▶ [WHAT IS ASKED]: Reproduce the material below line for line, keeping every character as it appears.

▶ [LISTED ENTRIES]:
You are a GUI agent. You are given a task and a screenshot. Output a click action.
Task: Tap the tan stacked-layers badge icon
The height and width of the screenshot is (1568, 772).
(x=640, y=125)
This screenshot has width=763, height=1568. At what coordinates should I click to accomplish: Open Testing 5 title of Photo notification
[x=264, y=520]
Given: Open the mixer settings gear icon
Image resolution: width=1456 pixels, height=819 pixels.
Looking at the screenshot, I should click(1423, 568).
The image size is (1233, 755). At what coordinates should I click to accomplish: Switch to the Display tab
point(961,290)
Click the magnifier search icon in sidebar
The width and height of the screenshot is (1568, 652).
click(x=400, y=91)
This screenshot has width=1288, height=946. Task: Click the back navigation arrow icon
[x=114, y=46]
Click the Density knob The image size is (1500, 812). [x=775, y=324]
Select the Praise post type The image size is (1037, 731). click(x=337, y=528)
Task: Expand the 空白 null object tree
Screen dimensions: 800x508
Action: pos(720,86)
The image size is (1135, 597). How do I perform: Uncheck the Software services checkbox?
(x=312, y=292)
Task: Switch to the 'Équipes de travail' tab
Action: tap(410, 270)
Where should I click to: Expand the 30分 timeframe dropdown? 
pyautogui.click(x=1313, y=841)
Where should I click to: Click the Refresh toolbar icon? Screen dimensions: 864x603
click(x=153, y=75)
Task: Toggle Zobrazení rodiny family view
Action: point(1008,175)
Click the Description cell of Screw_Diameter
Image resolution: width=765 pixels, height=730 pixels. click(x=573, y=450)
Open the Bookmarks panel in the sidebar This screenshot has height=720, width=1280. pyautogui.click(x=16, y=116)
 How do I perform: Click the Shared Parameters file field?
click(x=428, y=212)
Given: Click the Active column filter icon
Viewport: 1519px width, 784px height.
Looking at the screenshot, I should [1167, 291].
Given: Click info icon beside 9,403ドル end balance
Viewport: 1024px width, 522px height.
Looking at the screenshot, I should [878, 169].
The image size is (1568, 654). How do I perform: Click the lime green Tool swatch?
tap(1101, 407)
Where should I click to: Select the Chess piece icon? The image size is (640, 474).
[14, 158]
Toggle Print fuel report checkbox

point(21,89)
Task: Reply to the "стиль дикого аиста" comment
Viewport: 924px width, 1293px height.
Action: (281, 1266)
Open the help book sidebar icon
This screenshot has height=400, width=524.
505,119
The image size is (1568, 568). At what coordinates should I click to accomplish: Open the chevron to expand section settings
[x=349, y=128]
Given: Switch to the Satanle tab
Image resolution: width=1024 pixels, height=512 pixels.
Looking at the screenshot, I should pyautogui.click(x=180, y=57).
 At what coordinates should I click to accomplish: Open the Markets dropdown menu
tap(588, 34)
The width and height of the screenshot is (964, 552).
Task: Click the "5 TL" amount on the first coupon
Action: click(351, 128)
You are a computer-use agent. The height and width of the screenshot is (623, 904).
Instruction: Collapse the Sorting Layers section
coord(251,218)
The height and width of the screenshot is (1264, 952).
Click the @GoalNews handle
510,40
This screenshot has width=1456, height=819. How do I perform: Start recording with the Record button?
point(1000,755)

▶ [OUTPUT BELOW]:
You are a GUI agent. You are given a task and a screenshot. Output a click action.
Task: Tap the tan stacked-layers badge icon
The height and width of the screenshot is (1568, 772).
(x=640, y=125)
This screenshot has width=763, height=1568. At what coordinates should I click to accomplish: Open Testing 5 title of Photo notification
[x=264, y=520]
Given: Open the mixer settings gear icon
Image resolution: width=1456 pixels, height=819 pixels.
Looking at the screenshot, I should click(1423, 568).
The image size is (1233, 755). At what coordinates should I click to accomplish: Switch to the Display tab
point(961,290)
Click the magnifier search icon in sidebar
The width and height of the screenshot is (1568, 652).
click(x=400, y=91)
This screenshot has width=1288, height=946. Task: Click the back navigation arrow icon
[x=114, y=46]
Click the Density knob The image size is (1500, 812). [x=775, y=324]
Select the Praise post type The image size is (1037, 731). click(x=337, y=528)
Task: Expand the 空白 null object tree
Screen dimensions: 800x508
Action: pos(720,86)
The image size is (1135, 597). How do I perform: Uncheck the Software services checkbox?
(x=312, y=292)
Task: Switch to the 'Équipes de travail' tab
Action: tap(410, 270)
Where should I click to: Expand the 30分 timeframe dropdown? 
pyautogui.click(x=1313, y=841)
Where should I click to: Click the Refresh toolbar icon? Screen dimensions: 864x603
click(x=153, y=75)
Task: Toggle Zobrazení rodiny family view
Action: point(1008,175)
Click the Description cell of Screw_Diameter
Image resolution: width=765 pixels, height=730 pixels. click(x=573, y=450)
Open the Bookmarks panel in the sidebar This screenshot has height=720, width=1280. pyautogui.click(x=16, y=116)
 How do I perform: Click the Shared Parameters file field?
click(x=428, y=212)
Given: Click the Active column filter icon
Viewport: 1519px width, 784px height.
Looking at the screenshot, I should [1167, 291].
Given: Click info icon beside 9,403ドル end balance
Viewport: 1024px width, 522px height.
Looking at the screenshot, I should [878, 169].
The image size is (1568, 654). How do I perform: Click the lime green Tool swatch?
tap(1101, 407)
Where should I click to: Select the Chess piece icon? The image size is (640, 474).
[14, 158]
Toggle Print fuel report checkbox

point(21,89)
Task: Reply to the "стиль дикого аиста" comment
Viewport: 924px width, 1293px height.
Action: (281, 1266)
Open the help book sidebar icon
This screenshot has height=400, width=524.
505,119
The image size is (1568, 568). At what coordinates should I click to accomplish: Open the chevron to expand section settings
[x=349, y=128]
Given: Switch to the Satanle tab
Image resolution: width=1024 pixels, height=512 pixels.
Looking at the screenshot, I should pyautogui.click(x=180, y=57).
 At what coordinates should I click to accomplish: Open the Markets dropdown menu
tap(588, 34)
The width and height of the screenshot is (964, 552).
Task: Click the "5 TL" amount on the first coupon
Action: click(351, 128)
You are a computer-use agent. The height and width of the screenshot is (623, 904).
Instruction: Collapse the Sorting Layers section
coord(251,218)
The height and width of the screenshot is (1264, 952).
Click the @GoalNews handle
510,40
This screenshot has width=1456, height=819. How do I perform: Start recording with the Record button?
point(1000,755)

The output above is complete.